Voltrus Buy License
← All Posts

May 2026 · 10 min read · For SCADA Operators & Integrators

OT Security Checklist: 15 Steps to Harden Your SCADA System

In 2025, the Venice flood control system was breached. The post-mortem revealed what OT security professionals already knew: exposed HMIs, default credentials, no network segmentation, zero monitoring. The breach was not sophisticated. It was negligent.

This checklist is what should have been in place. It is not theoretical — every item comes from real breach analysis, IEC 62443 best practices, and SCADA operators who have been through audits. Print it. Share it. Use it.

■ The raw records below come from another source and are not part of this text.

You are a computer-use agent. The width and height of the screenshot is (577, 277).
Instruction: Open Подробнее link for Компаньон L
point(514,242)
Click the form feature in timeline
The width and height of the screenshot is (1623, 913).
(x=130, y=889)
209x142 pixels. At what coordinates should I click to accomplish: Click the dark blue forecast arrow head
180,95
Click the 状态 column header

Why this matters: OT breaches are not about data theft. They are about physical consequences. Water treatment, power grid, manufacturing — a compromised SCADA system can cause real-world harm. Security is not optional.

1. Access Control (Critical)

01

Eliminate Default Credentials

Every device, every HMI, every system must have unique credentials set before deployment. Default admin/admin on a PLC is an open door. This was the primary vector in the Venice breach.

02

Enforce Role-Based Access Control

Not everyone needs admin access. Define roles: operators see the dashboard, supervisors can acknowledge alarms, only administrators change configuration. Log every access level change.

03

Use Strong, Modern Authentication

Argon2 or bcrypt password hashing. No MD5, no SHA-1. For enterprise: SSO via Active Directory, Azure AD, or SAML 2.0. Centralize identity management so you can revoke access instantly when someone leaves.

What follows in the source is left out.